▶ **Article**:

Recently my son expressed disappointment that he has no childhood home, to return home to. He was lamenting the fallout from the lack of stability he experienced in his childhood.
His words made me sad. Memories of tough times are hard, but sometimes it’s important to dip into our past to help us understand and learn.
What is home? Is it the building we live in now, or the house and place where we grew up?
We can have more than one home, right?
Home is where our heart is, in our place of abode, wherever that is at this moment in our globally transient lives. And it may also be in the past, nestled in memories – or longings – for a deliciously stable and lasting family home; the place where we started out, where we came from, where we belong.
This may be a sensitive topic at the moment with so many people losing their homes in the Australian bushfires. Sadly there’s always a disaster of some sort happening in the world, with people losing their homes in earthquakes, floods, cyclones, and wars, as well as from social or family breakdowns.
If we lose our home in a disaster it causes great upheaval. On top of the logistical and financial stress, if we have a sentimental attachment to it we feel an awful heartache.
But a home is just ‘bricks and mortar’ right? Despite the costs, it may be possible to rebuild. Or we might find another.
If poems and songs like Take Me Home Country Road, Our House and The Green Green Grass of Home are anything to go by, home is much more than that.
It’s not just bricks and mortar that hold our hearts – it’s also the patch of dirt they’re built on, the street and neighbourhood they reside in, and the memories they hold. It is said that the walls of a home can tell stories.
Our sense of stability and our vital need for groundedness can be met by us living in or having such a home.

▶ **Records**:
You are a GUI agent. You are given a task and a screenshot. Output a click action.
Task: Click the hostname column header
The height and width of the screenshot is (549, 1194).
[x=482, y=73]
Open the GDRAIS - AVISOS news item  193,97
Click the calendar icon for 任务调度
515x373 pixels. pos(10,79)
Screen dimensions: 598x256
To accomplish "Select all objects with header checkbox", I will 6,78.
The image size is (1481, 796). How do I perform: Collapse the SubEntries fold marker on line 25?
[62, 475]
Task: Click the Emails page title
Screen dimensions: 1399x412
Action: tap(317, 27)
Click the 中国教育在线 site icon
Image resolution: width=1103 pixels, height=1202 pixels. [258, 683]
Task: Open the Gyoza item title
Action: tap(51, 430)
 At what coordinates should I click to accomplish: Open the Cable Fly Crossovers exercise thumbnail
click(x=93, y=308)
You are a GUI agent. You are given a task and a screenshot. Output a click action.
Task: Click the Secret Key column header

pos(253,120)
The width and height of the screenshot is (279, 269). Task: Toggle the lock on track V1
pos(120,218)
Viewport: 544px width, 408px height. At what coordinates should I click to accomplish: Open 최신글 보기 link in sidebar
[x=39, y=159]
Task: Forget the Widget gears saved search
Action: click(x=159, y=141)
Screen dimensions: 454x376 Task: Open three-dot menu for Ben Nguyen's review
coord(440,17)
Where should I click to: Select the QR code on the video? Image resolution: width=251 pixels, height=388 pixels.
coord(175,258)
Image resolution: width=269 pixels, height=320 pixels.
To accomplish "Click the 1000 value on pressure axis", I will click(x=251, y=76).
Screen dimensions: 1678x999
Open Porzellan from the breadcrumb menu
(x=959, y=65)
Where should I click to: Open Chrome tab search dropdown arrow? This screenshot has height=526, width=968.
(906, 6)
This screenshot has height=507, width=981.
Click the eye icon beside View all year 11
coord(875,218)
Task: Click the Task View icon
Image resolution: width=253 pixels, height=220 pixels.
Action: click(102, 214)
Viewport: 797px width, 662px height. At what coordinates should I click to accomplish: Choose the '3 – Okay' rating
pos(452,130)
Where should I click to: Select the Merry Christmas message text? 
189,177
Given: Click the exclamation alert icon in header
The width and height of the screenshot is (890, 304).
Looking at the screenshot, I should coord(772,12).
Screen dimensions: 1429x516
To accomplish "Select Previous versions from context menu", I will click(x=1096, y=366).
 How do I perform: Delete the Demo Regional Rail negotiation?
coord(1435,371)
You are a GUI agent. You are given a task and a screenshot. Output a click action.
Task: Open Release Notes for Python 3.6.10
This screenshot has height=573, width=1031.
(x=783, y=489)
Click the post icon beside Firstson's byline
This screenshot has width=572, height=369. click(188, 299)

▶ **Complete the following**:
1 – Quote the essay about home word for word, everything from "This may be" down to "or family breakdowns.".
2 – Continue the essay about home from the point where it stops.

▶ **Answers in order**:
1 –
This may be a sensitive topic at the moment with so many people losing their homes in the Australian bushfires. Sadly there’s always a disaster of some sort happening in the world, with people losing their homes in earthquakes, floods, cyclones, and wars, as well as from social or family breakdowns.

2 –
My friend posted the other day about her home. For nearly four decades it has witnessed and embraced her family’s ups and downs, laughs and spats, love and losses. She is so connected to her home that she feels it is part of her: its weathered timber walls have fused with the edges of the skin that encases her body. She’ll need to be carried out of it in a box, she wrote. What a beautiful connection she’s created after many years building on solid foundations.
But what if we moved around a lot, and don’t know where home is? Or have no connection to a particular home? What if our lives traversed so many windy tracks and intersections that we lost sight of the breadcrumbs and pebbles we dropped along the way to guide us home.
My life didn’t give me a lasting childhood home. By the time I was 17, my family had moved nine times, and I’d attended nine schools. The longest we lived anywhere was about three or four years.
Probably the biggest move was when I was six, and we left Holland to come to Australia. I started school in the middle of term, when I barely spoke a word of English.
Some schools I went to for a few years, and some for just six months. During my high school years I went to three state schools and two private colleges.
Studies show that moving house is one of the biggest stresses people can go through. For a child that stress is about changing schools and friends. Each time my family moved, I went through the sadness of saying goodbye to friends, and the challenges of trying to make new ones and fitting in. I was often teased as an unwanted outsider. Sometimes I was a novelty, and both nice and horrible children befriended me. I tried hard to be likeable and for other kids to accept me, and perhaps this became a flaw in my personality growing up.
I often became fond of the area we lived in. When we were in the country I loved walking endlessly on my own in nature, or riding my pony. When in the suburbs I rode my bike around, or walked my dog along the beach. Perhaps the instability also helped develop an independent nature and a contentedness with my own company.
When I was 14, we moved from countryside Victoria back to the suburbs, and I didn’t want to lose my pony. So on the weekends I rode my bike, alone, to the train-station, took my bike on the train that went to Melbourne city, there I changed trains and got on one heading to the country, and then rode to the paddock where my pony was. After a day of riding and hanging out with the people there, I returned home the same way, by train and bike. At just 14 years old! My, how times have changed.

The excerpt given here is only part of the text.